As soon as we were made aware of the concern, we immediately changed the passwords to safeguard these devices, and we have been working together with our supplier to implement new security controls so that our customers can be confident the concern has now been resolved.

At this time we’re not aware of any customers impacted by the issue highlighted by Which?, but we wanted to invest in further securing our customers connection.”

The news comes hot on the heels of a separate announcement from the National Cyber Security Centre (NCSC), which last week warned UK telecoms and broadband operators of the “potential risks to the UK’s national security” of using hardware and services supplied by China’s ZTE (here).

However it’s important to put all of this into some context. Hackers are constantly targeting broadband routers (both those supplied by ISPs and third-party devices) and we’ve often had to report on serious security flaws with such devices, like when the Mirai malware (worm) infected a large number of routers used by TalkTalk, Post Office and other UK ISPs in 2016 (here).

On top of that Which?’s article wrongfully claims that “Hyperoptic provides ultra-fast fibre broadband of up to 1Gbps to 400,000 homes,” which appears to confuse their premises passed (coverage) figure with actual subscribers and as a result a couple of other media reports have thus misinterpreted this.

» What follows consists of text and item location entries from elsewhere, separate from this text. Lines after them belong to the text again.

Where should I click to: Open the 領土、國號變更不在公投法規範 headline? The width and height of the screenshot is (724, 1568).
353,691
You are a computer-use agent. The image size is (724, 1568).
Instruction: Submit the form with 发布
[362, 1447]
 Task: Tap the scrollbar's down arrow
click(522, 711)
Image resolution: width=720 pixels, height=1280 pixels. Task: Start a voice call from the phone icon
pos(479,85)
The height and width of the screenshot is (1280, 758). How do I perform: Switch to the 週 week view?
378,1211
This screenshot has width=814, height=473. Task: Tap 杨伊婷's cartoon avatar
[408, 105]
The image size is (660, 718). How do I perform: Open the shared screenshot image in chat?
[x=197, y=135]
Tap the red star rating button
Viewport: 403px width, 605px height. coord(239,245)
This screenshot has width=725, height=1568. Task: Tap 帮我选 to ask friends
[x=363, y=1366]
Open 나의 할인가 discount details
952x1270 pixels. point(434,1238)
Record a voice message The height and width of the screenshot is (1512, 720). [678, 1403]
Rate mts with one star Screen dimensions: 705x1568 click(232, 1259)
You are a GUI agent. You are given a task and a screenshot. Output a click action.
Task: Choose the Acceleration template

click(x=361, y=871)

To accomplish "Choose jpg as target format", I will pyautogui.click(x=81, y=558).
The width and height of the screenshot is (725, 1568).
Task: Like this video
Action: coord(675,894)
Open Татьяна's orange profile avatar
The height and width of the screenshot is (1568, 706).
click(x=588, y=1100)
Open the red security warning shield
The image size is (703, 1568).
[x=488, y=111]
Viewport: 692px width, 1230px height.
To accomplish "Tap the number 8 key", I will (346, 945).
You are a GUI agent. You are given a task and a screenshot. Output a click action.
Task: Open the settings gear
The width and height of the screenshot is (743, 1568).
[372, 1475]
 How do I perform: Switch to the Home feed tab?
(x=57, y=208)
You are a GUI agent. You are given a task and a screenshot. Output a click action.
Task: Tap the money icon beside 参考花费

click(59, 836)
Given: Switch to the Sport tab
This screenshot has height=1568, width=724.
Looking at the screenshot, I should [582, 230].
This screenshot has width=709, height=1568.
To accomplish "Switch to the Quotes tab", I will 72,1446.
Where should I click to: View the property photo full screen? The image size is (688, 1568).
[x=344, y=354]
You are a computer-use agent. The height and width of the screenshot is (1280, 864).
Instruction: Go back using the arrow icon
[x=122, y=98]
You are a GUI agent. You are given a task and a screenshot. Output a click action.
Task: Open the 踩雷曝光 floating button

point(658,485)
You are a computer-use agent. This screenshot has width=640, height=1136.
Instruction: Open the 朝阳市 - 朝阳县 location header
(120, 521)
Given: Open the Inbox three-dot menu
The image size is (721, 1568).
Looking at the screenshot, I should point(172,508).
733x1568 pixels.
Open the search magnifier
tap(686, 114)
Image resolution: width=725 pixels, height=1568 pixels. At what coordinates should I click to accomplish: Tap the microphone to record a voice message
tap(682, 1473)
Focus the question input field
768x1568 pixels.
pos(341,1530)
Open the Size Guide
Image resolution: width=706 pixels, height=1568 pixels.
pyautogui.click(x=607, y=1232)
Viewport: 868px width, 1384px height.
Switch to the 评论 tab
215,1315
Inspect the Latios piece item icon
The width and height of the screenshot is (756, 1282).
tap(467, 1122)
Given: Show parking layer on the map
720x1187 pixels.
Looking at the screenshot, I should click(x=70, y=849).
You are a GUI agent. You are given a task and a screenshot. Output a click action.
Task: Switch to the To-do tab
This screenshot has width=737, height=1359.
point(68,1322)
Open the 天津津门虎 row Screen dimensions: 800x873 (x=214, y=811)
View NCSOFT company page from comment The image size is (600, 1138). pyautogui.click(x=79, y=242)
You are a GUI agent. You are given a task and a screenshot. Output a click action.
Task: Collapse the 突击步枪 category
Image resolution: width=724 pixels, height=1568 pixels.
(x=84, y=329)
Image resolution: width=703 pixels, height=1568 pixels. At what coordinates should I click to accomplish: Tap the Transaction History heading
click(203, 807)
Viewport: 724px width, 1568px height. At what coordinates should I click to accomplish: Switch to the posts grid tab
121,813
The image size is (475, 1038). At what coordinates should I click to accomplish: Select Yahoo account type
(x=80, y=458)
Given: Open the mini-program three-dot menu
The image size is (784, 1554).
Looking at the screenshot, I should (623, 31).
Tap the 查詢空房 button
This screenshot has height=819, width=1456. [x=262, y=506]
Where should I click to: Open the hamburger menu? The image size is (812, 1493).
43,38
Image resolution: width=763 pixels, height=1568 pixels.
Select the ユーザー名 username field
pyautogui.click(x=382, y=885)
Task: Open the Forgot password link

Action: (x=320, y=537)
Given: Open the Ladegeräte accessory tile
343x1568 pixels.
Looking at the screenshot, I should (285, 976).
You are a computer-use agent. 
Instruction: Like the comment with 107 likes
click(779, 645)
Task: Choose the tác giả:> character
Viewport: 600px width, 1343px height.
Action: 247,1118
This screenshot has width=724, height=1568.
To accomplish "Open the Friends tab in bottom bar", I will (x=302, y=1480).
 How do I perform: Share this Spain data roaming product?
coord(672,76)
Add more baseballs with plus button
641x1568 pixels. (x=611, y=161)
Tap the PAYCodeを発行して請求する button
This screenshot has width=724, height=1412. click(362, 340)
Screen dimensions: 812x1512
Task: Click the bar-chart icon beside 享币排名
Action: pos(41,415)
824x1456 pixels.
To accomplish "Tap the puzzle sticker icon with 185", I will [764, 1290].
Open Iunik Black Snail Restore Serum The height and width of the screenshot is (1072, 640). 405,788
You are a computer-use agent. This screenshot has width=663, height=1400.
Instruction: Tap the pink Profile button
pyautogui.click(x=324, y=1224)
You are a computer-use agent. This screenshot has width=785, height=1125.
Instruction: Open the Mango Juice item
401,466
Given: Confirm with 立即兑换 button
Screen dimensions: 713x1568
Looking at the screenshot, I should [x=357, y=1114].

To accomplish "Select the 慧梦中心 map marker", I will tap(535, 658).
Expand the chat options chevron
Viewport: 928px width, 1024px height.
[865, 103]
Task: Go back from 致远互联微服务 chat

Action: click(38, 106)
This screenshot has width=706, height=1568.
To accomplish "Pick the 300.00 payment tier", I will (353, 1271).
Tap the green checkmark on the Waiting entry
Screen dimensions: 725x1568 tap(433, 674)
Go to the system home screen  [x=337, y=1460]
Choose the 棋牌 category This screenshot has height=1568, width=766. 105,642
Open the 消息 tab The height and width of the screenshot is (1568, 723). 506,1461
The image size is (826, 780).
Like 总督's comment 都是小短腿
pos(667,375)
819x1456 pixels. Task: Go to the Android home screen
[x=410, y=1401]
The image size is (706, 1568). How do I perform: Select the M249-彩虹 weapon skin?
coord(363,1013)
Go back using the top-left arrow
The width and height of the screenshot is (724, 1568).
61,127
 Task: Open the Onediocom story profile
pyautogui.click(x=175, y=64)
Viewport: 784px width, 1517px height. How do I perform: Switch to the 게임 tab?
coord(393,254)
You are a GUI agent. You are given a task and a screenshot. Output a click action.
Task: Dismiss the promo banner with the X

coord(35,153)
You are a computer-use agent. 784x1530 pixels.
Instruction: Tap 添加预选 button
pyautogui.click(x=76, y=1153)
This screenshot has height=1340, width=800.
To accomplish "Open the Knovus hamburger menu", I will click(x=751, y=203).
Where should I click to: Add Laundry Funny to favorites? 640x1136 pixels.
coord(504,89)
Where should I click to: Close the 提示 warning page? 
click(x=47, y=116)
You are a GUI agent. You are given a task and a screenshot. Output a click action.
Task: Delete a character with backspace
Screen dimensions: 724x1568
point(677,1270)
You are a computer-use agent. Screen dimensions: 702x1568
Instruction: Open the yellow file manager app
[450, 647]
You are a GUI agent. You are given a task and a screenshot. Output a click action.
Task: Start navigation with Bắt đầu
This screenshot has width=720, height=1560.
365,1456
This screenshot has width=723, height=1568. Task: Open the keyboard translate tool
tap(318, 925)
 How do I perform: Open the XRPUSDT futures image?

So far as we are aware the ISP has a take-up rate of around 25% and so the actual subscriber figure should be closer to 100,000 (please correct us if wrong Hyperoptic).

Overall bad news days are something that Hyperoptic has generally managed to avoid and in this case we can at least be thankful for the fact that Context IS discovered the problem before hackers did, at least so far as we’re aware.

UPDATE 26th April 2018

The related security advisory is online and it adds a little extra detail: “The combination of a hardcoded root account and a DNS rebinding vulnerability allows an Internet-based attacker to compromise all customer routers of UK ISP Hyperoptic via a malicious webpage. The vulnerabilities are present on both “HyperHub” router models, the ZTE H298N and the newer ZTE H298A, affecting hundreds of thousands of devices.”

Leave a Comment
1 Response
  1. Avatar Dr Alan Stacey says:

    I was supplied with this router by Hyperoptic in July 2017.
    Within an hour I had found out about the active root account and its hard-coded password.
    To be clear this is different from the normal admin account found on most routers, and has considerably higher access privileges.
    There was no indication in any of the supplied information such an account even existed.
    If I managed to find out about it in an hour, I am sure plenty of hackers knew as well. The fact Hyperoptic claim they didn’t know means they are lying or recklessly incompetent.
    For all I know there may be other backdoor accounts too. Hyperoptic simply don’t have the competence to make a judgement on this and overrule the clear warnings from NCSC and others, and it is scandalous that they haven’t told their customers to stop using these pieces of gerbage.
    I swapped my out for a real router with 24 hours of having the service installed and it’s not been connected since then.